PROBLEM DETAILS ▸ Can you retype the rows below word for word, from the line that contains "Click the purple" through the last line of the rows?
--*--
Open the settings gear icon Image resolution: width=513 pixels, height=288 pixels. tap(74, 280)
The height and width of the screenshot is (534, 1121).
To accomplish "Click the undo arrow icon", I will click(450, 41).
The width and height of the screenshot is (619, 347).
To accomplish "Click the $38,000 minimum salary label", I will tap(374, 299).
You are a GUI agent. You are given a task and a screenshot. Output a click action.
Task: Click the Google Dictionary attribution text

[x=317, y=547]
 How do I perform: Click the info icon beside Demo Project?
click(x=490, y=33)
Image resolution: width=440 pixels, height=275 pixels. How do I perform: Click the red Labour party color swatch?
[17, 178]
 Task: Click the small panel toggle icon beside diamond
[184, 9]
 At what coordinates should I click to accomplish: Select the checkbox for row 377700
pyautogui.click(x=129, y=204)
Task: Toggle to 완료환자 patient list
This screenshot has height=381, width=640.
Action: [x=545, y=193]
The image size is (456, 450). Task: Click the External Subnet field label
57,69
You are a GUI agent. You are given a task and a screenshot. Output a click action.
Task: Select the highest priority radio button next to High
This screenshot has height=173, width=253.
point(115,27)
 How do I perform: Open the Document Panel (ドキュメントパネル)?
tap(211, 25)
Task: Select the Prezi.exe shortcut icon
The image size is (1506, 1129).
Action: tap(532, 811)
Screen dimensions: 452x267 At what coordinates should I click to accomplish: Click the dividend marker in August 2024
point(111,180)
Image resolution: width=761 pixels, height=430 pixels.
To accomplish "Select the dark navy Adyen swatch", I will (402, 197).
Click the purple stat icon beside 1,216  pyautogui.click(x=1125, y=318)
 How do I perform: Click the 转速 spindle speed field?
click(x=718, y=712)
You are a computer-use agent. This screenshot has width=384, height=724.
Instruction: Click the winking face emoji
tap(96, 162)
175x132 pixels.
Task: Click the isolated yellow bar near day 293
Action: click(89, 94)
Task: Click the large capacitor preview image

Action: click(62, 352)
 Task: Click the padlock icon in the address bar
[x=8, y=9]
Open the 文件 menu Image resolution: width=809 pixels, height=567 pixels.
--*--
SOLUTION FOR THIS EXERCISE ▸
Click the purple stat icon beside 1,216  pyautogui.click(x=1125, y=318)
 How do I perform: Click the 转速 spindle speed field?
click(x=718, y=712)
You are a computer-use agent. This screenshot has width=384, height=724.
Instruction: Click the winking face emoji
tap(96, 162)
175x132 pixels.
Task: Click the isolated yellow bar near day 293
Action: click(89, 94)
Task: Click the large capacitor preview image

Action: click(62, 352)
 Task: Click the padlock icon in the address bar
[x=8, y=9]
Open the 文件 menu Image resolution: width=809 pixels, height=567 pixels.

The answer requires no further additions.